#libfaves15 and the “Best Books” phenomenon

At the end of the year there are a lot of “best Books of” lists (and others of course), a chance for people to catch up on titles that they might have missed during the year. This seems to be a time when people want to show how smart they are, how many critically acclaimed books that they can mention in a post. But, no one should feel bad about not reading enough, or not enjoying the books that others are reading.

Or, like with movie lists, try and make sure that the list writer’s tastes match the reader’s tastes. Because I’ve known for years that what I like in a movie has very little to do with what a newspaper film critic enjoys in a movie.

There was an excellent tweet that I came across when working on gathering a list of all the books published in 2015 that I’ve read and enjoyed this year (spoiler, I only managed 5).


This reminder should bring you back to Raganathan’s 5 Laws of library science or more specifically the 2nd and 3rd laws.

“Every reader his/her book” and “Every book its reader”

Don’t judge a person by their request, don’t tell them that it is a “bad” book, and it isn’t your job to educate someone on better reading.

People read for different reasons. From entertainment, escapism, to learn, to be able to participate in conversations with their peers. People also read for different reasons at different times. I don’t work with Readers Advisory all that much and even I have had countless interactions with people sheepishly confessing, “well I’m going to be travelling so I want something a bit lighter to read”, like I might judge them on their favourite author or genre. (On the flip side there are also the super explicit requests for “cozy mysteries about female detectives by british authors, no violence, no bad language, no sex”).

Sometimes you start books, but can’t finish them until you are in the right headspace. Sometimes you just start and never finish a book.
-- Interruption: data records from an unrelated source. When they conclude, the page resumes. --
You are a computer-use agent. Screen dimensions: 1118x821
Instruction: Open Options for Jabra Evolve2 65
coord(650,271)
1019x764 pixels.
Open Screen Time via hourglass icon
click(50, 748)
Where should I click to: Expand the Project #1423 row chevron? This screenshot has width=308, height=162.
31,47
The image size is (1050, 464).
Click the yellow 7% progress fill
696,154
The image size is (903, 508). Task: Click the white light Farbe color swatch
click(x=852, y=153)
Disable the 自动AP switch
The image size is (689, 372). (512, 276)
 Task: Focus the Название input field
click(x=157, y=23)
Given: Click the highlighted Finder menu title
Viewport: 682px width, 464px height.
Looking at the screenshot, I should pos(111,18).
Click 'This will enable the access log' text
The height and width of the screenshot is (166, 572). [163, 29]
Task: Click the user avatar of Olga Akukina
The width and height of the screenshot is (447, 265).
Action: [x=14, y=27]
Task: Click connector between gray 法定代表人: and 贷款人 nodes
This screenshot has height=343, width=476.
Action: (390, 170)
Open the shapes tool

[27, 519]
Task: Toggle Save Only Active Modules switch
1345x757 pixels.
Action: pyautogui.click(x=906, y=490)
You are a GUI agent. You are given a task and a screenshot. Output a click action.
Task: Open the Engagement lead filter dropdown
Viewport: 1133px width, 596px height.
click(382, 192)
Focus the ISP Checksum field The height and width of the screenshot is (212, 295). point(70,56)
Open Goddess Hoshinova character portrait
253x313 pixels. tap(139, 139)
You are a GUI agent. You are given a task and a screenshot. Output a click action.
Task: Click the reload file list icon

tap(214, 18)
And this is why I try and participate in projects like #libfaves15 , in my own small way, I can inject some non-typical titles into the “Best Books” arena, so that those who don’t see their reading tastes reflected, can see a bit of diversity. Scrolling through the list now I see graphic novels, romances, and lots of fantasy in additional to the expected favourites. Efforts like this help illustrate how diverse our reading habits and tastes are.